====== INFORMATION GIVEN ======
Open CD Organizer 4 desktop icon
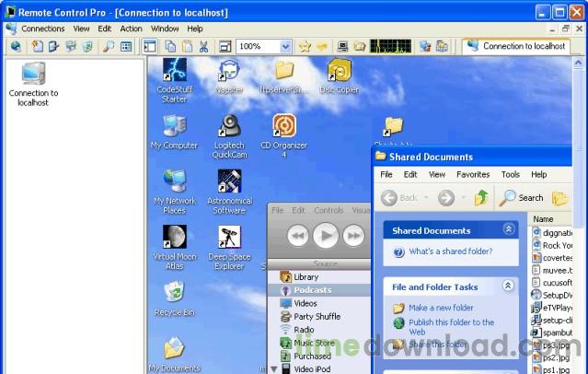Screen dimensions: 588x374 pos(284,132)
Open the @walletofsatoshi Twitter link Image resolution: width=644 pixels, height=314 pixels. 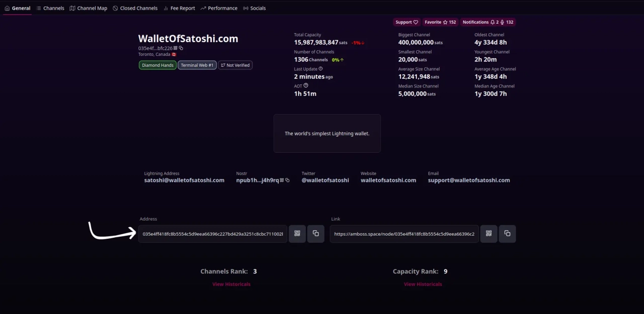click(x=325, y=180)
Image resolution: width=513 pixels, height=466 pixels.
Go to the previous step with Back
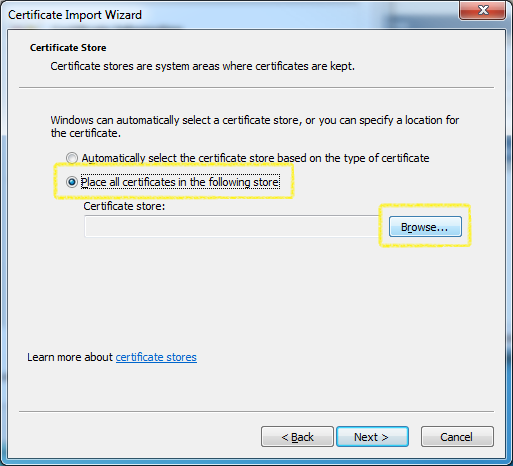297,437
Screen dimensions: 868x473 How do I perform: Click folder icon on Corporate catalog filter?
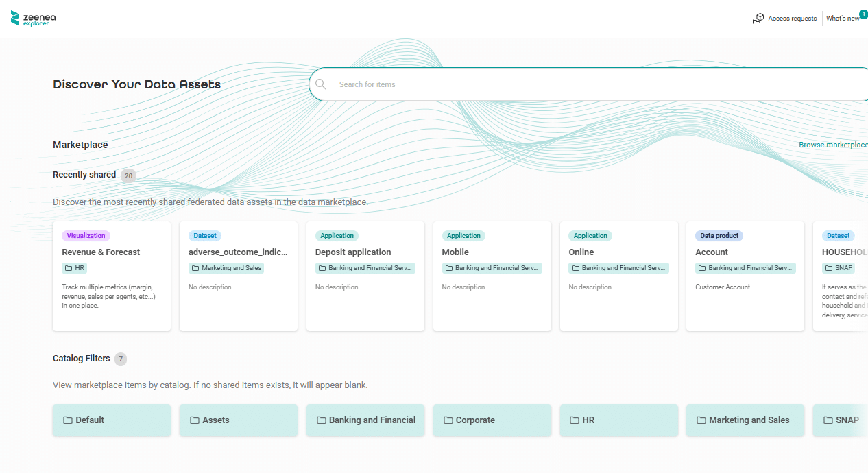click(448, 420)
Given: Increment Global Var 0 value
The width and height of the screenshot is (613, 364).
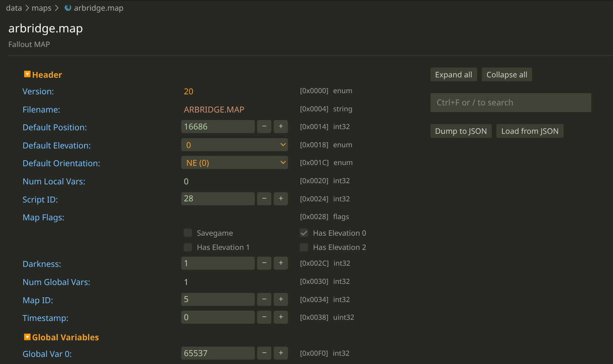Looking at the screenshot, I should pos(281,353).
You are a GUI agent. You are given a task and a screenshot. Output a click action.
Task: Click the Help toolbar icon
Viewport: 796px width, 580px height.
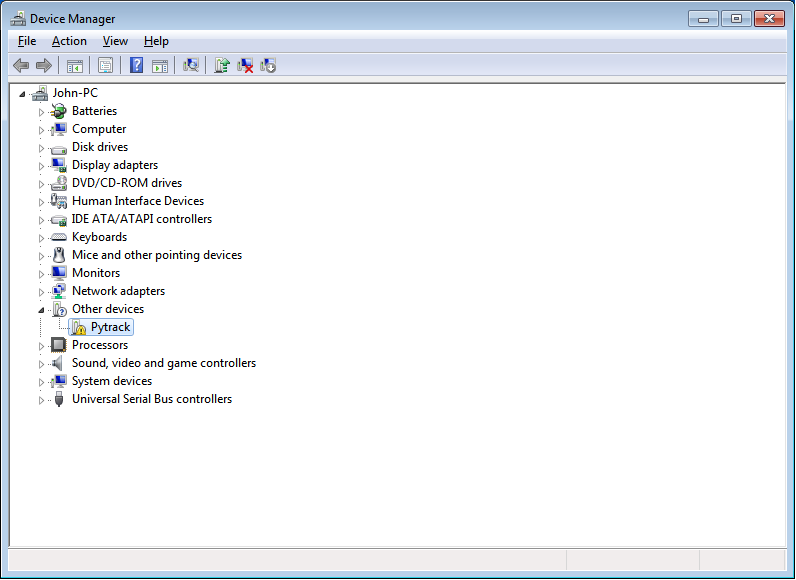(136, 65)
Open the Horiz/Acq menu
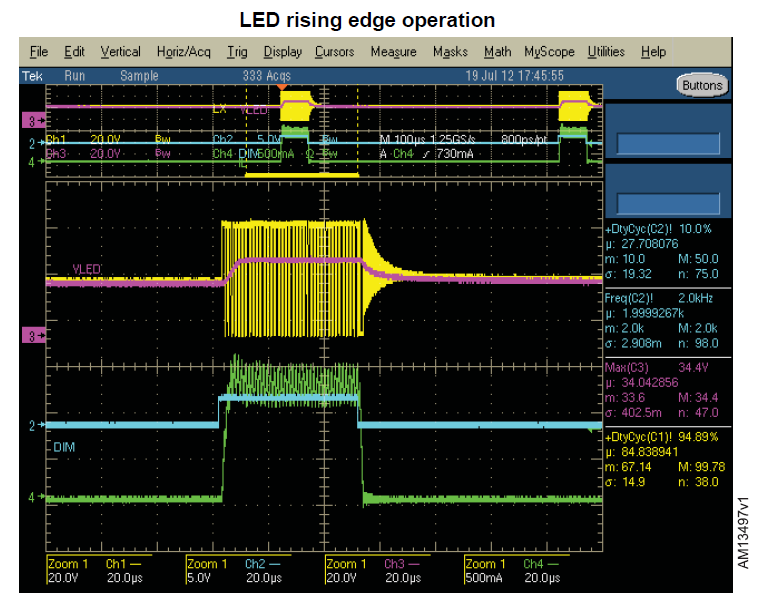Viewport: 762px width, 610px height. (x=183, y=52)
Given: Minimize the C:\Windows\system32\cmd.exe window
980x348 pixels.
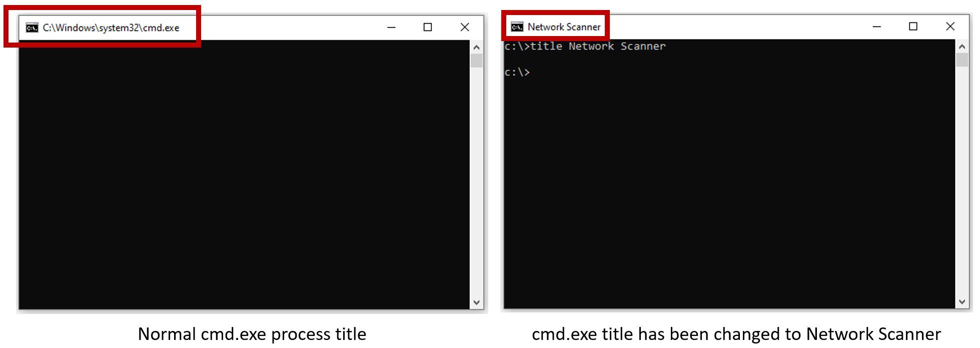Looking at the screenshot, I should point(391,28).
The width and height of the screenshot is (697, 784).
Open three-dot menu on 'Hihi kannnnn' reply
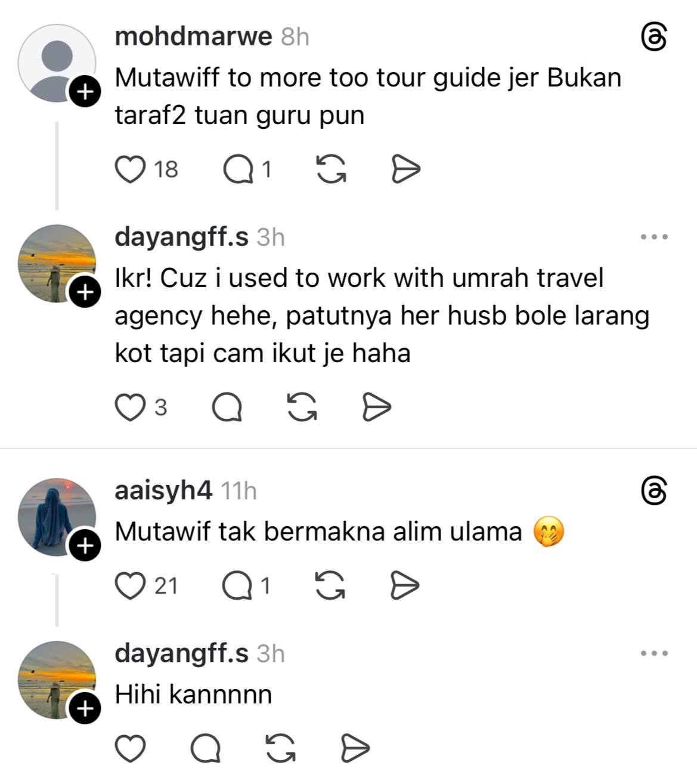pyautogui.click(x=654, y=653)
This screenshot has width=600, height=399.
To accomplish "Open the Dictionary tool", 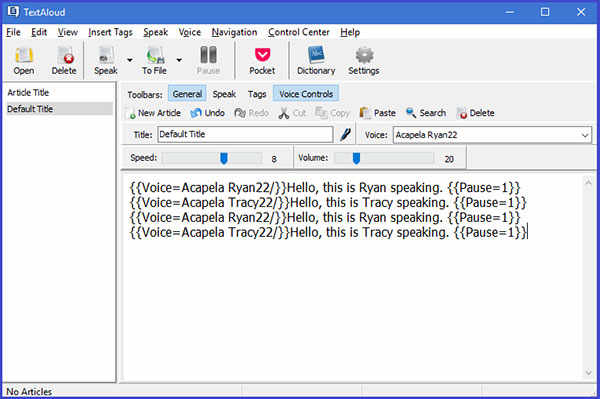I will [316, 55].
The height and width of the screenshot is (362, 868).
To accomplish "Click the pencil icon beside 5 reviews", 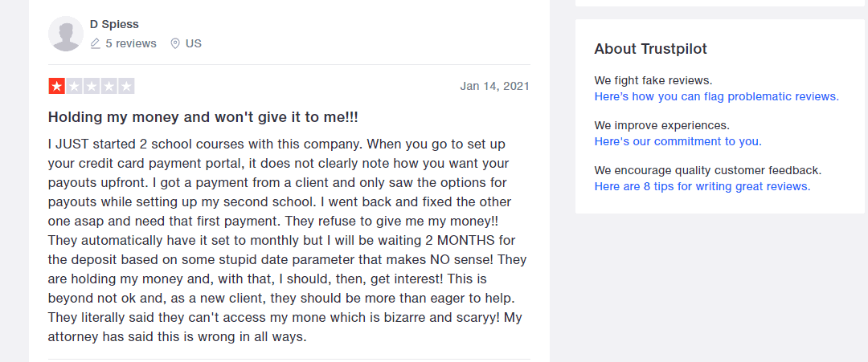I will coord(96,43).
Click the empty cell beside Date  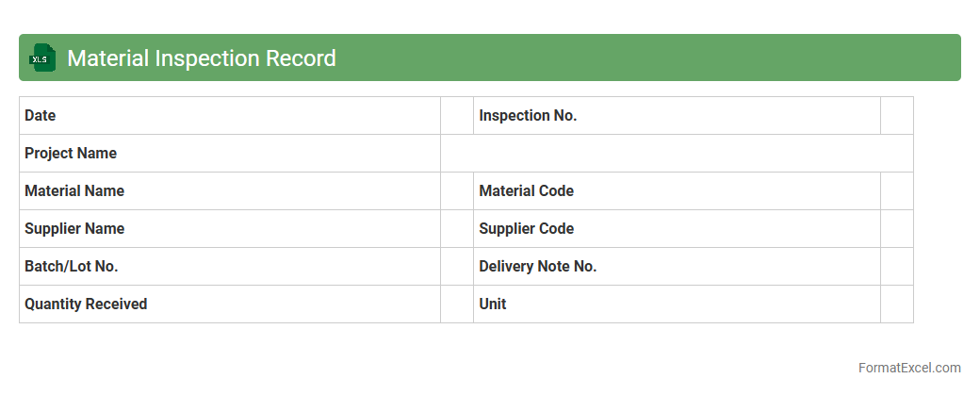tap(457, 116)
======
====== INFORMATION GIVEN ======
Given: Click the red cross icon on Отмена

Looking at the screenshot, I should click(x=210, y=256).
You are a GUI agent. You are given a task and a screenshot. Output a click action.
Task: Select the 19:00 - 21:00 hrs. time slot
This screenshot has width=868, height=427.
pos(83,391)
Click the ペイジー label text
======
** TASK **
What you return must match, character for character, the lines above from the one with "The width and height of the screenshot is (613, 364)." through the one with "The width and height of the screenshot is (697, 784).", minus any pictures.

** PROBLEM SOLUTION **
The width and height of the screenshot is (613, 364).
Looking at the screenshot, I should pos(281,353).
You are a GUI agent. You are given a task and a screenshot. Output a click action.
Task: Click the Help toolbar icon
Viewport: 796px width, 580px height.
(136, 65)
Open the Horiz/Acq menu
Viewport: 762px width, 610px height. (x=183, y=52)
Given: Minimize the C:\Windows\system32\cmd.exe window
980x348 pixels.
Looking at the screenshot, I should point(391,28).
The width and height of the screenshot is (697, 784).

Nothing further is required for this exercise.